Bem, se você conseguiu chegar até aqui, vou sintetizar a minha impressão sobre o filme: Batman finalmente chega às telas! Longa vida ao Homem-Morcego. Já aguardo ansiosamente a sua continuação. Pena, apenas, que Heath Ledger não poderá mais nos brindar com sua fantástica atuação. Um grande peso recairá sobre o próximo Coringa.

Classificação: ***** (cinco estrelas)

Nota: 10,0.

sexta-feira, 18 de julho de 2008

Filmes Para Ver Antes de Morrer


Continuando a série, um clássico de Roman Polanski:

O Bebê de Rosemary
(Rosemary's Baby)

Muitos devem lembrar de Januário de Oliveira, narrador esportivo que fez sucesso na Bandeirantes dos anos 90, quando esta emissora passava todos os jogos de futebol que era humanamente possível transmitir (desde a final de uma Copa do Mundo até um desimportante Botafogo x Olaria ou Palmeiras x Mogi-mirim). Januário criou bordões futebolísticos que até hoje estão na memória dos amantes deste esporte, sendo os mais conhecidos o “Crueeeeeeeeeeeeeelllllll!!! Muiiito Crueeeeeellll”, quando um jogador marcava um gol ou fazia uma grande jogada e o “Siniiiiisssstro!!!! Muuuuuuuiiiiiiiiiitoo sinistro!!!!!!!!!!”, quando alguém perdia um gol feito ou realizava um jogada bisonha (dia desses fiquei chocado quando soube que o Januário perdeu as pernas e é por isso que ele deixou a narração de jogos...). Bem, mas por que começo esta resenha falando sobre algo tão distinto do cinema? Ora, porque a primeira palavra que me veio à cabeça quando acabei de assistir a “O Bebê de Rosemary” foi justamente o adjetivo “sinistro”! Não no sentido irônico e cômico usado pelo antigo narrador, mas em seu sentido literal. Esse filme é mesmo sinistro, muito sinistro!

Produção de 1968, “O Bebê de Rosemary” acabou se tornando um marco do gênero terror, estabelecendo um novo parâmetro para as produções posteriores. Dirigido por Roman Polanski, em seu primeiro filme no cinema americano, ele apresenta um viés extremamente psicológico que perturba e angustia o espectador. É tão psicológico que parece muitas vezes se afastar do “terror” para entrar no “suspense”, ao melhor estilo Hitchcock. Essa nova dimensão veio enriquecer largamente o gênero.
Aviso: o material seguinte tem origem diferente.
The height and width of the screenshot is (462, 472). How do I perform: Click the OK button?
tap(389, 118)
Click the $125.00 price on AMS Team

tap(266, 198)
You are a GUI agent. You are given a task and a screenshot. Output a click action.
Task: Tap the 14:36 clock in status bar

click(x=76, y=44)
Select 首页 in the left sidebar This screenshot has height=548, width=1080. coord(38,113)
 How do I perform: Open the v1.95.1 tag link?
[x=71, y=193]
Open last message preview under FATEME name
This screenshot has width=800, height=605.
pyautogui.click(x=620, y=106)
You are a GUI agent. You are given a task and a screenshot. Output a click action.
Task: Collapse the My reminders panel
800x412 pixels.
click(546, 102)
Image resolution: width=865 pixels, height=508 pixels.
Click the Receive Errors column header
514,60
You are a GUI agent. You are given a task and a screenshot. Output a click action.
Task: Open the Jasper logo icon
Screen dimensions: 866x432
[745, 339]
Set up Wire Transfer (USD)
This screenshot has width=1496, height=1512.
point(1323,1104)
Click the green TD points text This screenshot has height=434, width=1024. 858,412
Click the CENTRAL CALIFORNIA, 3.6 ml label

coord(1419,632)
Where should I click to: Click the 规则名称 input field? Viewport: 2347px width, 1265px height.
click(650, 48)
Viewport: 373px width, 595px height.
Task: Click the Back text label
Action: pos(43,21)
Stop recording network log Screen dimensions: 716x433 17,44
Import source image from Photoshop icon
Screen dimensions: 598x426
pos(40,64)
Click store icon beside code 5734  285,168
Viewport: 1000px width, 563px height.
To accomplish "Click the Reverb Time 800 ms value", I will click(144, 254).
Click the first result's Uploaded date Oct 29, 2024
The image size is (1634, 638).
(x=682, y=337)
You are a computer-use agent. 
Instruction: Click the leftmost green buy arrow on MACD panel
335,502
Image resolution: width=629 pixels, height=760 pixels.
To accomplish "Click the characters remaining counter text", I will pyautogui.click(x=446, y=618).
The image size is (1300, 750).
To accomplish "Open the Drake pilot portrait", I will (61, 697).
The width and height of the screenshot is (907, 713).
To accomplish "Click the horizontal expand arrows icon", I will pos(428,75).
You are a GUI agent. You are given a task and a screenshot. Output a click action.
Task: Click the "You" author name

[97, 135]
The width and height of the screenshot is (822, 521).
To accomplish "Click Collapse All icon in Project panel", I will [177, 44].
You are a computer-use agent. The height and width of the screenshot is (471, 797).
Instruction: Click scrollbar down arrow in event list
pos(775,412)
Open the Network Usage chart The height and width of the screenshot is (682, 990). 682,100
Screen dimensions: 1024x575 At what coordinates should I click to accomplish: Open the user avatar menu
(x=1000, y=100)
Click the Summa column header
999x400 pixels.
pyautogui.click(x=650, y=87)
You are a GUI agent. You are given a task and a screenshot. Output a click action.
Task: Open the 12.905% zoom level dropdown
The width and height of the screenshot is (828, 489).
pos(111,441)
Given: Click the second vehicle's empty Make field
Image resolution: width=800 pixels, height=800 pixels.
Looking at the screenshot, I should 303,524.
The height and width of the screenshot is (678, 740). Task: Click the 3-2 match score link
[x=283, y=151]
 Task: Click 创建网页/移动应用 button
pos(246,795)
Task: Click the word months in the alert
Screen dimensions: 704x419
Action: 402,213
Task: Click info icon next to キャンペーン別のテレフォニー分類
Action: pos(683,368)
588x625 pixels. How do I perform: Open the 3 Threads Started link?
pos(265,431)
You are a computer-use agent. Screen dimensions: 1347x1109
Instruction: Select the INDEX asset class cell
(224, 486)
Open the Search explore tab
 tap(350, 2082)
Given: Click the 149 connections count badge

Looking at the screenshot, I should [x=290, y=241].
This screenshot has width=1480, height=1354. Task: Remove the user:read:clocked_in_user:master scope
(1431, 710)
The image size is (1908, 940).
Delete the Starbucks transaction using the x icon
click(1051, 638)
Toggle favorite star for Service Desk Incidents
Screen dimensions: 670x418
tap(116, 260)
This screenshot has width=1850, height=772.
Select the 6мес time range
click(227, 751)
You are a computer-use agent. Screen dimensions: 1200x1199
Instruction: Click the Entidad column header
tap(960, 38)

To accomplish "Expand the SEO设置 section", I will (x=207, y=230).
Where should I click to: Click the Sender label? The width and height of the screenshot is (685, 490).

Suas influências são sentidas, por exemplo, em “O Exorcista”, que apresenta também uma temática “demoníaca” e com nuances psicológicas muito bem trabalhadas; em “O Iluminado”, de Kubrick, onde também sentimos seus ecos (tal como o edifício onde Rosemary vive, o hotel onde Jack vai passar o inverno com sua família é mais um personagem da trama); ou mesmo em “A Hora do Pesadelo” de Wes Craven, com seus sonhos assustadores e canções infantis tenebrosas.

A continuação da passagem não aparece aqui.